強力な武器を使えば、確かに敵を楽に倒せる可能性は上がる。

ただ、それでも本当の強敵と相対した際、武器に見合う技術や身体能力を有していなければ、あっさりと死んでしまうこともある。

「…………英雄、なんだろな」

元々ソウスケはエイリスト王国で英雄と呼ばれる存在ではあった。

純粋に冒険者として活躍し、冒険者としての功績を積み重ねるだけではなく、他国との戦争の際に常に最前線で戦い続け、エイリスト王国を勝利に導いた。

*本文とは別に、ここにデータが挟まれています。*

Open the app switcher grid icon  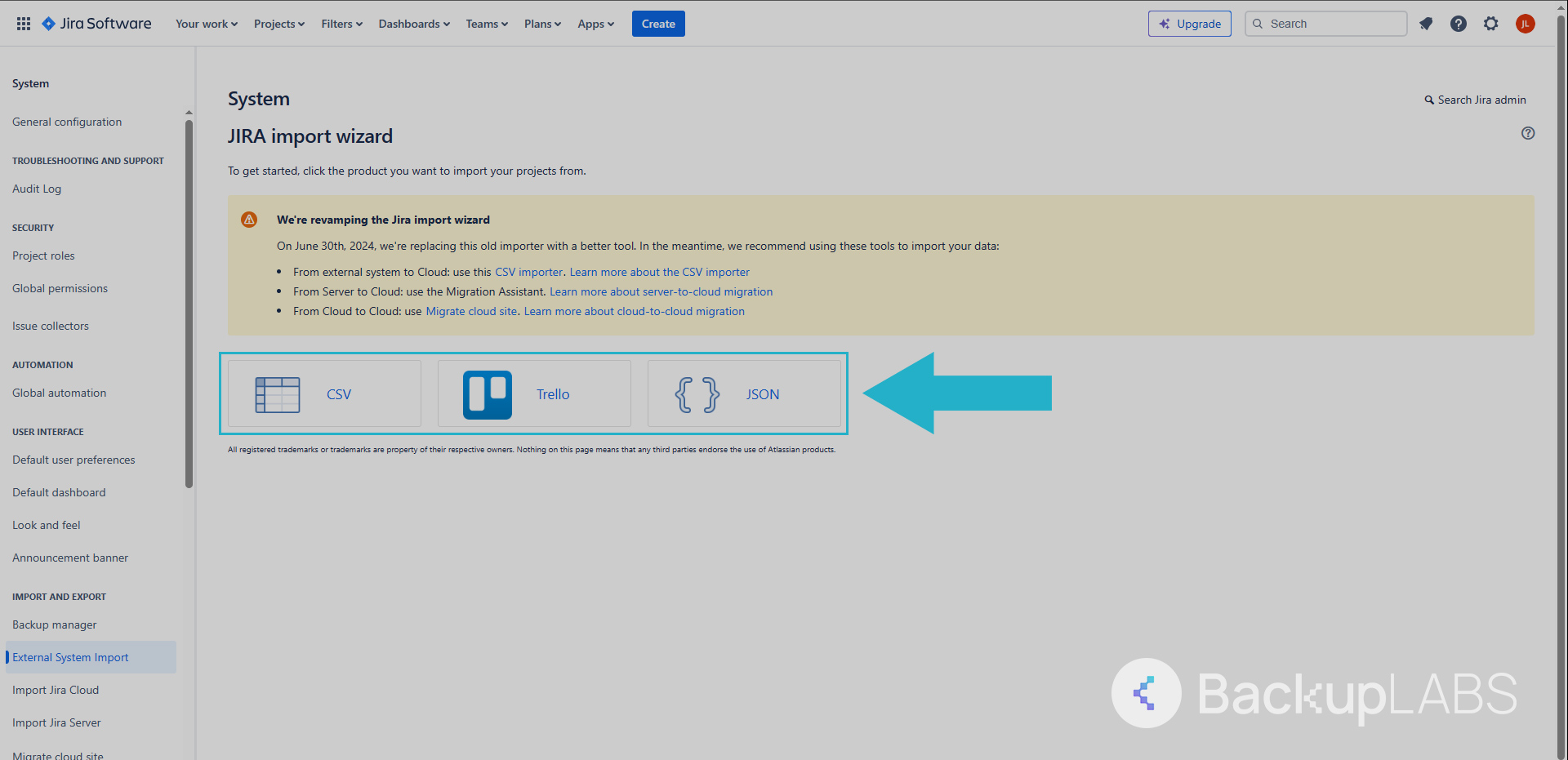point(24,24)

といった話はノックスたちも事前に聞いてはいたが、やはり英雄の年齢が年齢であったため、本当なのかと疑問に思ってしまった。

しかし、その実力は本物中の本物。

逆鱗状態となった風竜をあっさり倒すだけではなく、龍というノックスたちにとって天地が何度ひっくり返っても倒せない存在をソロで討伐。

決して、ハリアルたちはソウスケに救われた訳ではない。
それでも彼らの価値観からすれば……ソウスケは、自分たちにとっても英雄と呼ぶに相応しい存在となった。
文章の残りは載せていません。